Have a butchers at this, it's a good method for keeping shrimp and you don't even need the filter, although I'd use one just to keep the water moving.

http://www.atlasbooks.com/marktplc/00388Shrimp.pdf


----------



## _jake_ (Jul 3, 2008)

Christie_ZXR said:


> Depends on the shrimp. Crystal reds, yep, they'd be a nono. But cherry shrimp, or at least the ones I've had, seem to be pretty indestructable.
> 
> I wouldn't go for endlers in that personally. Even though they're titchy, they'll produce more waste than shrimp, and that could cause problems.
> You're looking at 12 litres ish there. Endlers would be doable, just, but the amount of water changes you'd need to do alone would put me off bothering with fish. Loadsa plants and shrimp would be nice imo. And you may even get away with fortnightly changes if there are enough plants and they grow well enough.
> ...


I can see where you're coming from, and agree, but from my personal experience anything other than Amano shrimp will die if not in a stable tank I.e. 60litre+ with mature water and routine water changes. And as the OP, to me, doesn't seem like your average hobbyist keeper, shrimp probably wouldn't appeal to them as they would rather have a pretty and easy to care for fish that's active and would look great on a desk or bedside table.

I'm not disagreeing with you - as I know it can be achieved using that method - but in this case, in my opinion, wouldn't recommend keeping shrimp.

To the OP - If you'd like to keep Endlers, get a decent external filter (to save volume inside the tank, about 10x turnover, i.e. 10L - 100LPH filter) regular water changes and small quantities of food and you should be fine.


----------



## aliceemerald1107 (Dec 30, 2011)

Thakyou all very much for your help - im looking into getting a proper nano tank with the shrimp and plants in and have been doing a lot of reading on it - i am not a novice fish keeper who wants a 'pretty' set up - ide rather study behaviour which is why i wanted the tank and some new and interesting critters to keep in it.
Thanks for all the help.


----------



## _jake_ (Jul 3, 2008)

aliceemerald1107 said:


> Thakyou all very much for your help - im looking into getting a proper nano tank with the shrimp and plants in and have been doing a lot of reading on it - i am not a novice fish keeper who wants a 'pretty' set up - ide rather study behaviour which is why i wanted the tank and some new and interesting critters to keep in it.
> Thanks for all the help.


Hi, 

Sorry if I caused offence. Generally, working in a fish shop, I get customers buying the smallest of tanks then expect to put angelfish in them, so sorry I thought the same of yourself. 

Its even better that you want shrimp, they're awesome creatures and will provide you with hours of fun.
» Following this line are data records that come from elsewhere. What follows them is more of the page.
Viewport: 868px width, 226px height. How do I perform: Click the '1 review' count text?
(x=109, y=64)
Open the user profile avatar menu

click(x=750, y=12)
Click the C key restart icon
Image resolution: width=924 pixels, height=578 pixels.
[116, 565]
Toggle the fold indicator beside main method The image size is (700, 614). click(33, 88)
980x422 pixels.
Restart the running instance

Just make sure you do a lot of research and have you tank mature before you add shrimp: victory: Also, look into some snail species too.


----------



## aliceemerald1107 (Dec 30, 2011)

_jake_ said:


> Hi,
> 
> Sorry if I caused offence. Generally, working in a fish shop, I get customers buying the smallest of tanks then expect to put angelfish in them, so sorry I thought the same of yourself.
> 
> Its even better that you want shrimp, they're awesome creatures and will provide you with hours of fun. Just make sure you do a lot of research and have you tank mature before you add shrimp: victory: Also, look into some snail species too.


yeah i was thinking vampire crabs, shrimp, tropical puffer fish, bumblebee goby, or these catfish things which i forget the name of - not all together obviously - and some snails - i might go for a small community - they said i could have some corydoras with a few shrimp and some fish like a couple of lyretails guppies - the tank is quite big around - 25 litres, ive managed to find it online showroom
Ive got to buy it all and set it up yet. Im thinking bogwood and live plants with some java stone and some of the plant gravel stuff (forgot the name).
Ide liked a mixed community but am unsure what i want in it!!
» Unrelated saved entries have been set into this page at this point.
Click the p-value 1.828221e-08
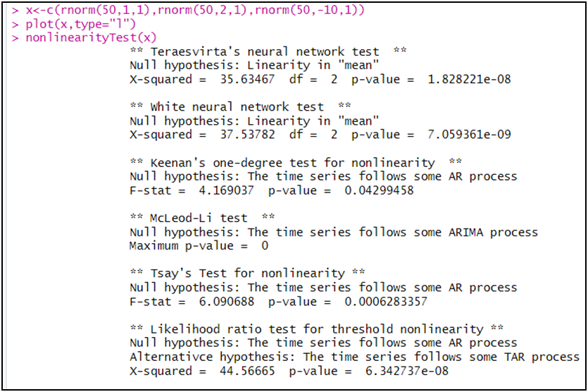This screenshot has height=392, width=588. click(469, 79)
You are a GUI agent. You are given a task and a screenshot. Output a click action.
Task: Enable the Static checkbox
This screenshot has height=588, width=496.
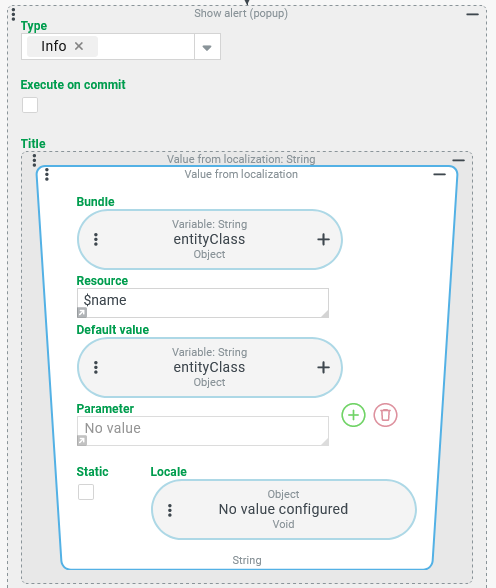(86, 492)
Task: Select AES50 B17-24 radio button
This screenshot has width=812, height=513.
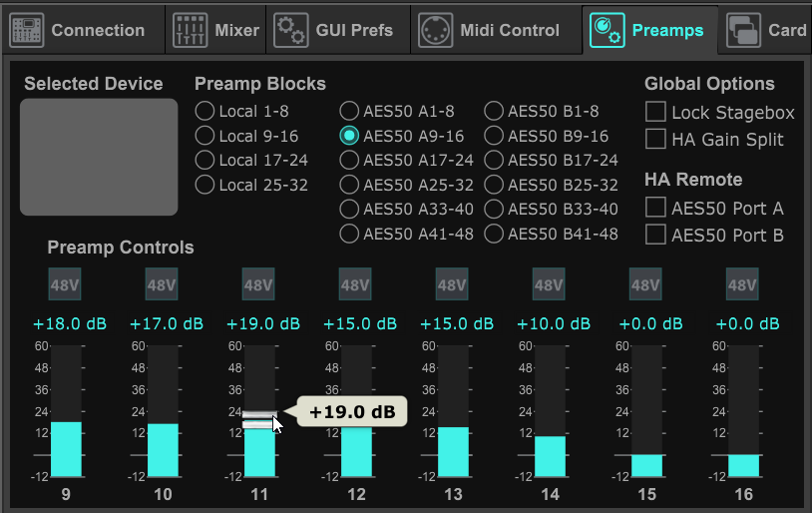Action: [x=494, y=160]
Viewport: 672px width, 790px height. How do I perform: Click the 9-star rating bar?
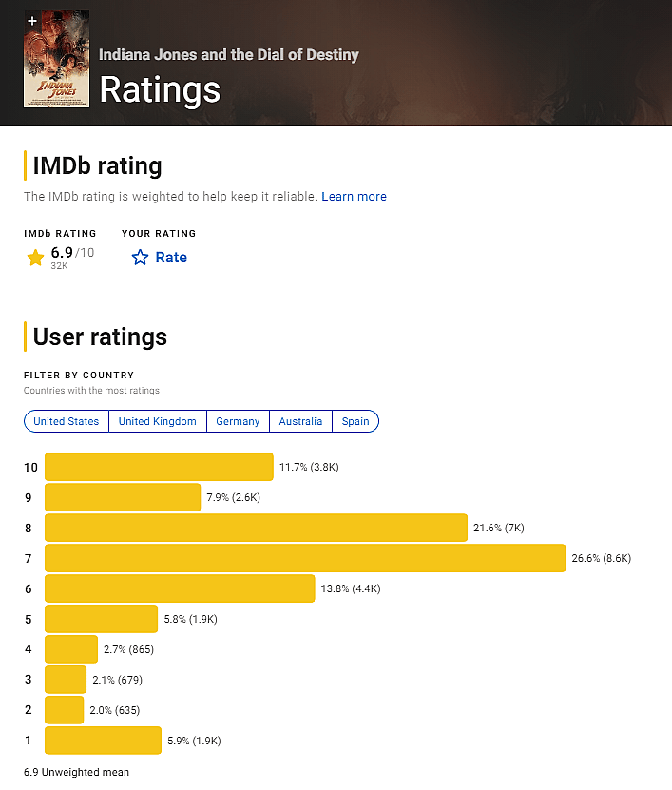[x=123, y=497]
And you caused no offense - im just indecisive so sound inexperienced - i did the majority of the fish-keeping in my youth and have forgotten bits and bobs - i was only 10-13 years old!!


----------



## _jake_ (Jul 3, 2008)

aliceemerald1107 said:


> yeah i was thinking vampire crabs, shrimp, tropical puffer fish, bumblebee goby, or these catfish things which i forget the name of - not all together obviously - and some snails - i might go for a small community - they said i could have some corydoras with a few shrimp and some fish like a couple of lyretails guppies - the tank is quite big around - 25 litres, ive managed to find it online showroom
> Ive got to buy it all and set it up yet. Im thinking bogwood and live plants with some java stone and some of the plant gravel stuff (forgot the name).
> Ide liked a mixed community but am unsure what i want in it!!
> 
> And you caused no offense - im just indecisive so sound inexperienced - i did the majority of the fish-keeping in my youth and have forgotten bits and bobs - i was only 10-13 years old!!
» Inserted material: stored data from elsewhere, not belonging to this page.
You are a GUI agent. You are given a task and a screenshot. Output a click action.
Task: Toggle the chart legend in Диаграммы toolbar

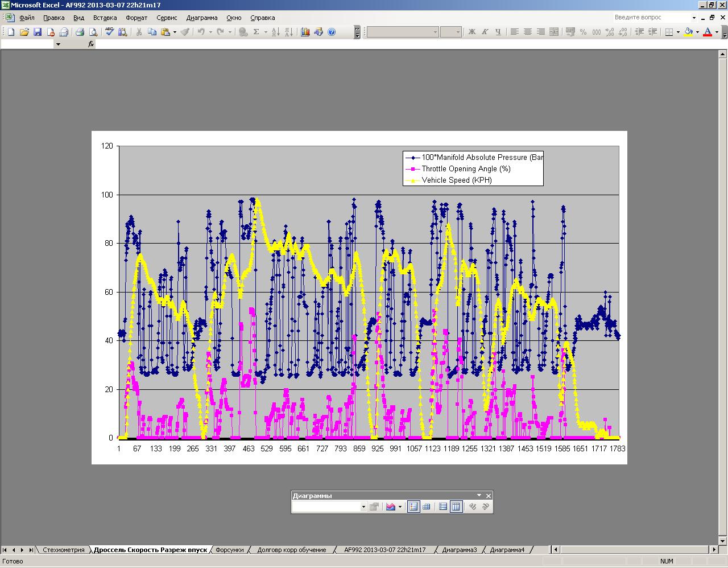click(413, 507)

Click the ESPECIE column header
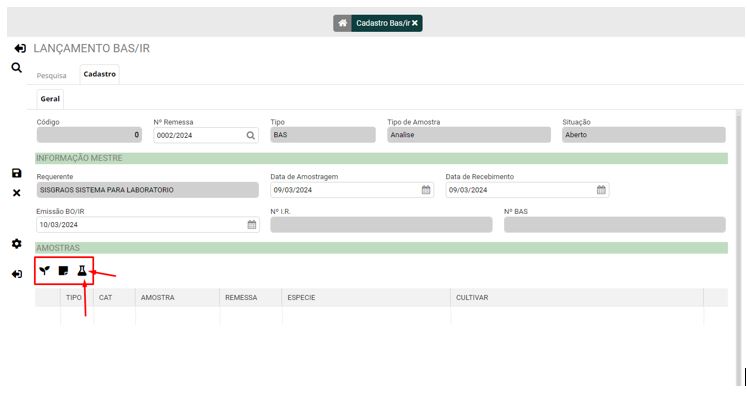point(301,297)
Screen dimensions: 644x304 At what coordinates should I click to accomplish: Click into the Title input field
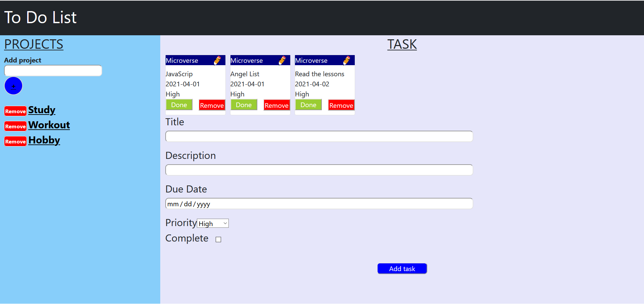(319, 136)
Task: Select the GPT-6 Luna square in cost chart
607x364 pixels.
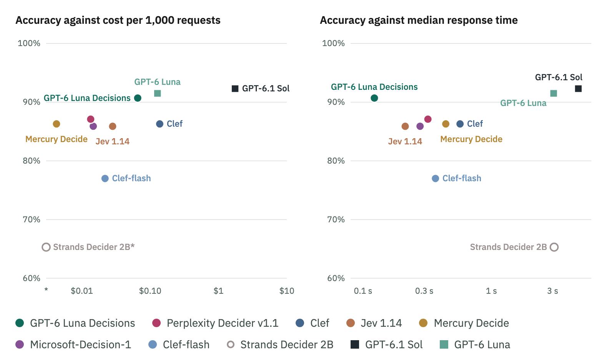Action: (x=157, y=93)
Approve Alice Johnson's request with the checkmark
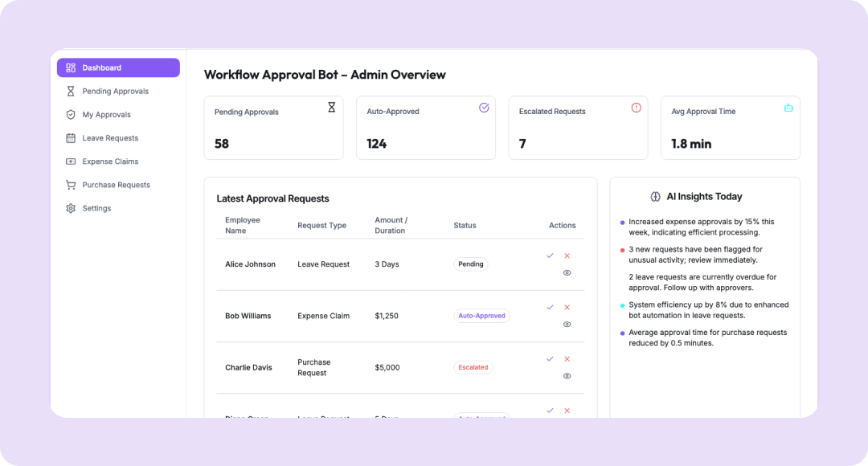Image resolution: width=868 pixels, height=466 pixels. point(550,255)
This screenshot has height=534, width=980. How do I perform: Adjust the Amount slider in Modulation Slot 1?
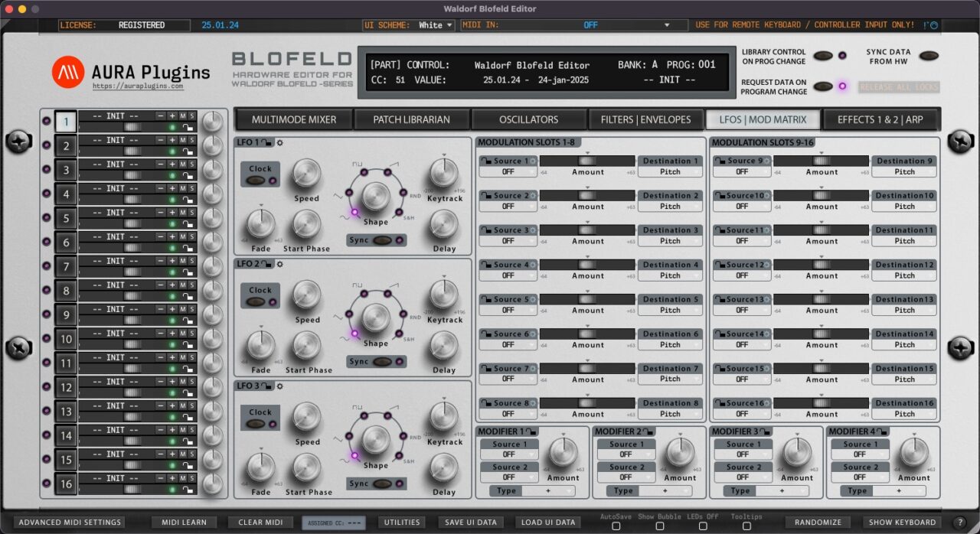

Sounds good, I'll reply more tomorrow as I'm knackered and off to bed now, but I wouldn't have puffers in a 25L, yes they're small but need a lot of room for a few!:2thumb: Everything else sounds great though.


----------



## aliceemerald1107 (Dec 30, 2011)

_jake_ said:


> Sounds good, I'll reply more tomorrow as I'm knackered and off to bed now, but I wouldn't have puffers in a 25L, yes they're small but need a lot of room for a few!:2thumb: Everything else sounds great though.


Lol thanks - any suggestions on which fish would be great!!!


----------



## littlefoot (Dec 6, 2007)

Hi,just because fish are small doesn't mean they don't need room to swim around.By the time you have a decent filter in the tank and plants or whatever you are putting in it there will be no room in that size tank for anything except a few shrimp.


----------



## _jake_ (Jul 3, 2008)

aliceemerald1107 said:


> Lol thanks - any suggestions on which fish would be great!!!


In my opinion, I'd recommend either Endler Guppies or Celestial Pearl Danios; perfect for small planted tanks.


----------



## aliceemerald1107 (Dec 30, 2011)

littlefoot said:


> Hi,just because fish are small doesn't mean they don't need room to swim around.By the time you have a decent filter in the tank and plants or whatever you are putting in it there will be no room in that size tank for anything except a few shrimp.


I am aware i can only have a few fish - they will have plenty of room to swim around. the bogwood is small and im getting 2 or 3 plants - considering its quite a 'big' nano tank i think ill be fine with 3 or 4 small fish.


----------



## aliceemerald1107 (Dec 30, 2011)

_jake_ said:


> In my opinion, I'd recommend either Endler Guppies or Celestial Pearl Danios; perfect for small planted tanks.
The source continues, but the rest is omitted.